The extreme nature of conservatism -- not just the extremity of its rhetoric but the oppressiveness of its prescriptions for society -- is clear enough in the conservatives' own literature, but American culture no longer has the categories to identify what it is. Indeed, one can hear fascism, never mind conservatism, on the radio any day of the week. But Americans have mostly forgotten what fascism even is, so that they can listen to fascist rhetoric and it will actually sound kind of fresh.

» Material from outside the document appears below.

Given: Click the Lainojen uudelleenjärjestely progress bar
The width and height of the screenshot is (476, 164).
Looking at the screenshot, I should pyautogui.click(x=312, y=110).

* Critically analyze leftover conservative theories
Liberal ideology is in disarray. After all, conservative ideology has dominated human thought for thousands of years, and it takes concentrated effort to liberate oneself from it. Such intellectual liberation will never happen without a detailed history of conservative theories -- which is to say, the ways in which these theories have been designed to subordinate people's minds to a hierarchical social order dominated by an aristocracy. Lacking such a history, liberal ideology draws in random and confused ways on conservatism, giving it a sentimental update without particularly changing it. Or else liberalism spins out into something wishfully called radicalism, which at best inverts conservatism into something that does not work as well and does not liberate anyone either. A genuine tradition of liberatory social thought does indeed exist, but it must be disentangled from its opposite.
As an example, let us consider the notion of social capital, which has been fashionable among both conservatives and liberals for some time now. The conservative version of the social capital is a medieval ideology that justifies the hierarchical conservative order in terms of the values of community. This medieval notion of community is particularistic in nature: everyone in a community is knitted to everyone else through a system of roles and relationships into which they are born, and which they supposedly accept and love. This network of relationships is made to sound harmonious, and objections to it are made to sound divisive, by neglecting to mention the oppression of the life-long hierarchical bonds that make it up. This is the kind of society whose passing Tocqueville lamented, and that is at the core of modern conservatism in authors such as Robert Nisbet. For Nisbet, modernity could only be understood in a negative way as an erosion of the particular types of community and order that traditional institutions provided. This is what many conservatives mean when they value social capital, regret its decline, and urge its revival.
This notion of social capital should be contrasted, for example, with Ernest Gellner's notion of the modern democratic citizen as "modular", that is, as capable of moving about within the society, building and rebuilding relationships and associations of diverse sorts, because of a set of social skills and social institutions that facilitate a generalized, dynamic mobility. The modular citizen gets a place in society not through birth or the bonds of an inherited order but through a gregarious kind of entrepreneurial innovation.
The difficulty with too many liberal notions of social capital is that they are oblivious to the tension between conservatism and democracy. As a result, they are vague and ambiguous as to the nature of social capital, how it might be measured, and what kinds of institutions might erode or encourage it. For example, a theory of social capital that locates it in plain numbers of social network connections is insufficient because it undervalues social skills and overvalues particularistic forms of community that are not adaptive in a dynamic modern economy. This is how liberals end up quoting Tocqueville and sounding indistinguishable from conservative theorists of "intermediary institutions". Social capital is just one example of a general crisis of liberal ideology. The first step in resolving this crisis to get clear about what conservatism is and what is wrong with it.